### DATASET
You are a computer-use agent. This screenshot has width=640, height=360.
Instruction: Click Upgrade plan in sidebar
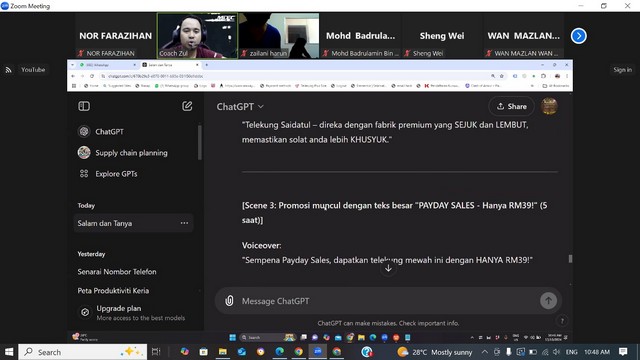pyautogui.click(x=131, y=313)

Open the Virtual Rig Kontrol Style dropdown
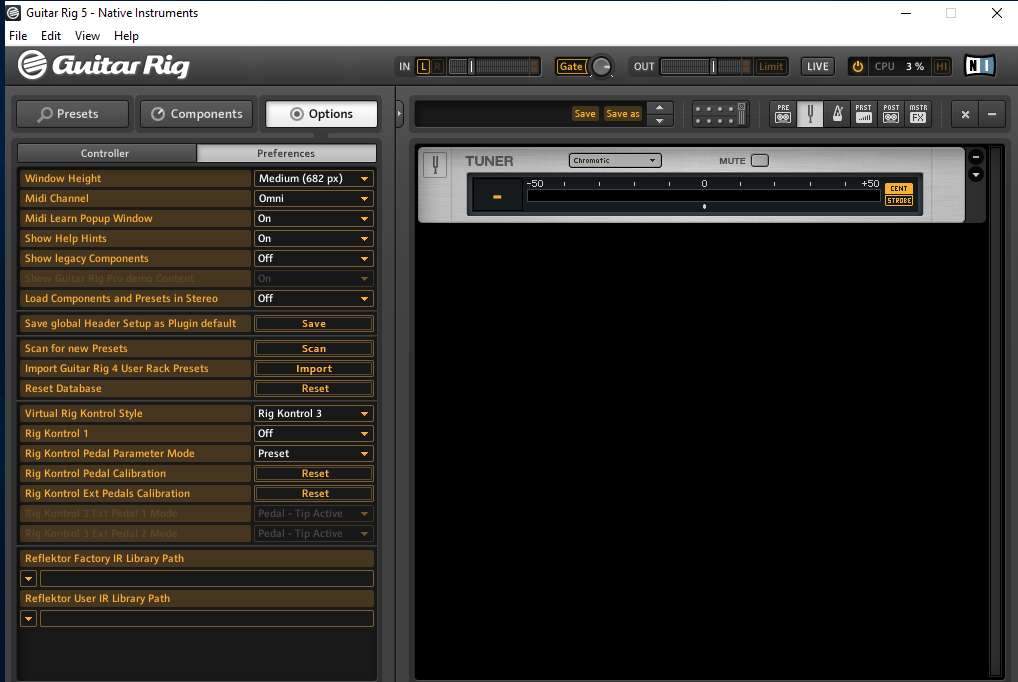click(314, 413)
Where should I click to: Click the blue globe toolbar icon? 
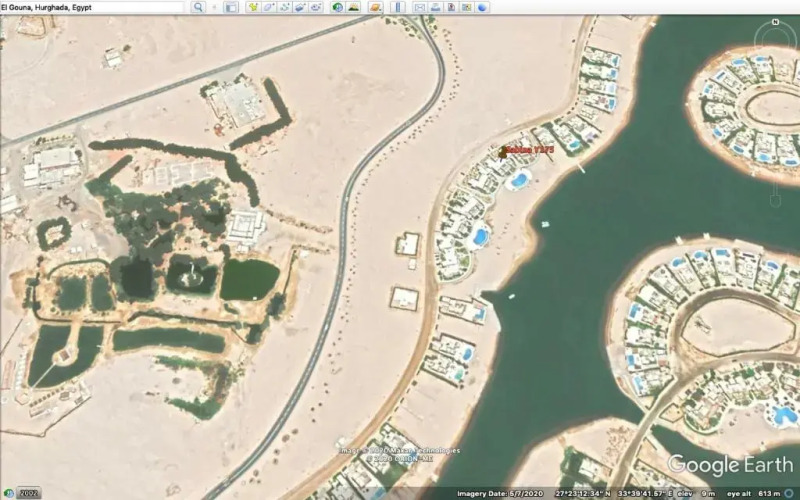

### EXERCISE REQUIREMENTS
Write out the whole listing above exactly, minus images.

### SOLUTION FOR THIS EXERCISE
You are a computer-use agent. This screenshot has width=640, height=360.
Instruction: Click Upgrade plan in sidebar
pyautogui.click(x=131, y=313)

Open the Virtual Rig Kontrol Style dropdown
click(314, 413)
Where should I click to: Click the blue globe toolbar icon? 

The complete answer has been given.